§ WORK ORDER
From the line containing "Screen dimensions: 610x471" down to the final entry below, restate each line word for word.
═══ DATASET
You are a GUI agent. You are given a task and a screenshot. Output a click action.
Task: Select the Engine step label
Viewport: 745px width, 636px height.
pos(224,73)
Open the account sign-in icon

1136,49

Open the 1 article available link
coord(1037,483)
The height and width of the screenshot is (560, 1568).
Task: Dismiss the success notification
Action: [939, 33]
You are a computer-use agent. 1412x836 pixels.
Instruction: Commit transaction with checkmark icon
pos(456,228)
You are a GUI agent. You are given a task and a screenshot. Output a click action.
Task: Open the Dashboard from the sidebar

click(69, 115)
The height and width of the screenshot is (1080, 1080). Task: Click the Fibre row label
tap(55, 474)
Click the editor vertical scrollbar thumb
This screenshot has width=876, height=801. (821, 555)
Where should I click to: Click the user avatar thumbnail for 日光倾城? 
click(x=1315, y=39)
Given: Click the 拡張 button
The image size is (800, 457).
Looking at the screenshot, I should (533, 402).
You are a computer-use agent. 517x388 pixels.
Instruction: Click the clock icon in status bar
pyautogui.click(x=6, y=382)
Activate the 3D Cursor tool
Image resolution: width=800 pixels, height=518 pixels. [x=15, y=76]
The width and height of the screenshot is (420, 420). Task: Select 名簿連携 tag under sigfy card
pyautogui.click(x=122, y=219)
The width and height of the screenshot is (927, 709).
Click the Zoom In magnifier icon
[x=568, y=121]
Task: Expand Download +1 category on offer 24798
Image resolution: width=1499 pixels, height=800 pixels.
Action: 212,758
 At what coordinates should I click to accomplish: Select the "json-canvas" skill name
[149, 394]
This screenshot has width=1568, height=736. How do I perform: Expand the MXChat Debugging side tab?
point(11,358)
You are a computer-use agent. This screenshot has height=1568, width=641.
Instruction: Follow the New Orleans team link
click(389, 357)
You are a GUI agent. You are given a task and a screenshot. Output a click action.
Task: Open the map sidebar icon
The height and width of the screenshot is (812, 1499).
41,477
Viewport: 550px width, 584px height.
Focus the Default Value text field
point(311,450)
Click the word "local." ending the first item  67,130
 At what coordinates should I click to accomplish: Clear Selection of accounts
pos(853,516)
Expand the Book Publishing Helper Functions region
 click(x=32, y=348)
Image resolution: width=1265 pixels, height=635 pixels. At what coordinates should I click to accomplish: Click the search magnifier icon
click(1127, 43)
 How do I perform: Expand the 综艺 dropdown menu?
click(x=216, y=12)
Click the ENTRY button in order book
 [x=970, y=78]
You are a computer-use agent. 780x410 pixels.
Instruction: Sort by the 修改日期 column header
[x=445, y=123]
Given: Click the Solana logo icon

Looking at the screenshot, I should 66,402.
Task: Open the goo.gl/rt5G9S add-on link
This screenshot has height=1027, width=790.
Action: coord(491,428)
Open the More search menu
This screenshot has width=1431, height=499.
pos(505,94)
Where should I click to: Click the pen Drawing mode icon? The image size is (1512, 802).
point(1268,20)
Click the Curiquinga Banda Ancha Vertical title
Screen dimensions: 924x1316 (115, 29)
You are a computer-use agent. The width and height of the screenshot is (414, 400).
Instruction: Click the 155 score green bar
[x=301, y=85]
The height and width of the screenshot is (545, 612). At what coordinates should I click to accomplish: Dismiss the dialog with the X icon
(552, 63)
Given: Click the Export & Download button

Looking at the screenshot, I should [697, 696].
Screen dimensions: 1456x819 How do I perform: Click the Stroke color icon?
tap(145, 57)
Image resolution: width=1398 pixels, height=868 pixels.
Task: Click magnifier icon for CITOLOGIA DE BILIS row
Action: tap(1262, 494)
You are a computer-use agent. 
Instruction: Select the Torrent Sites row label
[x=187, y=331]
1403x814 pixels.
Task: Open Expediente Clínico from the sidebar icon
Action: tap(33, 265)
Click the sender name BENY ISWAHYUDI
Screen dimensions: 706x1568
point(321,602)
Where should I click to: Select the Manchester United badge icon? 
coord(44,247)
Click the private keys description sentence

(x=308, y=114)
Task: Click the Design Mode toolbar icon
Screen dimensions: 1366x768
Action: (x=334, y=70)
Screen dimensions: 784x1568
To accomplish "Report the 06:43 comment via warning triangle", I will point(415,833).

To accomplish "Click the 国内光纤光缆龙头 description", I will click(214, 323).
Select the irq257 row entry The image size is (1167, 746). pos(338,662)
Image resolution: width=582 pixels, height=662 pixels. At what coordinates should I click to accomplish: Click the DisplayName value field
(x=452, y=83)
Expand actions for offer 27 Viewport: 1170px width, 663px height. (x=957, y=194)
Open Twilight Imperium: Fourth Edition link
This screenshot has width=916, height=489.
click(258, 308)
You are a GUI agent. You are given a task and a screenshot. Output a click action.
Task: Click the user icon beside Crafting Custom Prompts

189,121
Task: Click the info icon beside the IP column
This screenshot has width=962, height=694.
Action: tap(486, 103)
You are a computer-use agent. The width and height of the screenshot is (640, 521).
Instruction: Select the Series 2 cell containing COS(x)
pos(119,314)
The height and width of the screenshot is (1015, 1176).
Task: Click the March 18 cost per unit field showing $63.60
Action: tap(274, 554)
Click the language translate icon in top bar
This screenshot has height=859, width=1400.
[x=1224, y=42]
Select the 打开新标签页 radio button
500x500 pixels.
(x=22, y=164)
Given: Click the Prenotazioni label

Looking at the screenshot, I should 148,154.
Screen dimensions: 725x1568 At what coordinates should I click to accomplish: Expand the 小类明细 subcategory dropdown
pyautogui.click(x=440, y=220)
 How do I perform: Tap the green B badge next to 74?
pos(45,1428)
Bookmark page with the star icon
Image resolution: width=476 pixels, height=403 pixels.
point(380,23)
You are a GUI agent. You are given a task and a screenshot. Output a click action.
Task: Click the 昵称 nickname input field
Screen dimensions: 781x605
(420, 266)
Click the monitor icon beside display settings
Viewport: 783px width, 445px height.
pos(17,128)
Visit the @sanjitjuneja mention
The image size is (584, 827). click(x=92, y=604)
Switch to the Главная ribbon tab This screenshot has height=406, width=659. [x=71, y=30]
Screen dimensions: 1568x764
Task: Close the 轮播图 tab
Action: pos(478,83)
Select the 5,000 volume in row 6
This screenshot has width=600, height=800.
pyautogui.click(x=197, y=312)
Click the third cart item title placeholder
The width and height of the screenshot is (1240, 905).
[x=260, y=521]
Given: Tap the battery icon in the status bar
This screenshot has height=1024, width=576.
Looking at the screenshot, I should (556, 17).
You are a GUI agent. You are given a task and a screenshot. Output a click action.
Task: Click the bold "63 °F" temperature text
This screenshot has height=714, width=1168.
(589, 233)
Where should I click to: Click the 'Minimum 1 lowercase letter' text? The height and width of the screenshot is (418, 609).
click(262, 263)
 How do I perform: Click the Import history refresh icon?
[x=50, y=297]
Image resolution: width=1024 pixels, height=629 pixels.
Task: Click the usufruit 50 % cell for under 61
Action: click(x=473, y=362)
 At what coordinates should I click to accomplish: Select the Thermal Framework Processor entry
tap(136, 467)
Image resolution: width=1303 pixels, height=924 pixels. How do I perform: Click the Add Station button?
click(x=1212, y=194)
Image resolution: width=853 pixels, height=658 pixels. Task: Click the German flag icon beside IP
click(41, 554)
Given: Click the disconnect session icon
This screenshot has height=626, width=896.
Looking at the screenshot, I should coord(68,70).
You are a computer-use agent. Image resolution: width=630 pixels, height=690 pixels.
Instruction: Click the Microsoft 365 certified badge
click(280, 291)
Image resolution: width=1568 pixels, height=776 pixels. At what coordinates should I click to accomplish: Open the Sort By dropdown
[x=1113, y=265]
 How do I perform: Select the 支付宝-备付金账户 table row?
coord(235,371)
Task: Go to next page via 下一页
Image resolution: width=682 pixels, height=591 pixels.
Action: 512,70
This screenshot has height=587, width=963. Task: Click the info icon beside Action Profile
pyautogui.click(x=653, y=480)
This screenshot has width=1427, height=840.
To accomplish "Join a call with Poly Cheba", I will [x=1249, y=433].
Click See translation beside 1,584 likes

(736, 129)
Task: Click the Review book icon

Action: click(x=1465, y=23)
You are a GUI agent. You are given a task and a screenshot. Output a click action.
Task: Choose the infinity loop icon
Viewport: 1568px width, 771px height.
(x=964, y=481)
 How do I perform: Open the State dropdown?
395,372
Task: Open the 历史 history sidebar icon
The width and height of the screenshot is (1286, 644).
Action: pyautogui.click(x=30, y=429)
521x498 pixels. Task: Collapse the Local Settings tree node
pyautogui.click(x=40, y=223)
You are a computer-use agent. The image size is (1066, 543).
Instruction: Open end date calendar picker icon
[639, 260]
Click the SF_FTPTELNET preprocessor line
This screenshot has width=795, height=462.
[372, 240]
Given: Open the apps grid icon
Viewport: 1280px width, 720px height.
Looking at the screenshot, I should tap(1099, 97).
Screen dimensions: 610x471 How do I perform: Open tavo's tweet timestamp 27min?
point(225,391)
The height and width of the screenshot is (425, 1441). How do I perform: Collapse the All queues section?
══════
§ ANSWER
Screen dimensions: 610x471 How do I perform: Open tavo's tweet timestamp 27min?
point(225,391)
The height and width of the screenshot is (425, 1441). How do I perform: Collapse the All queues section?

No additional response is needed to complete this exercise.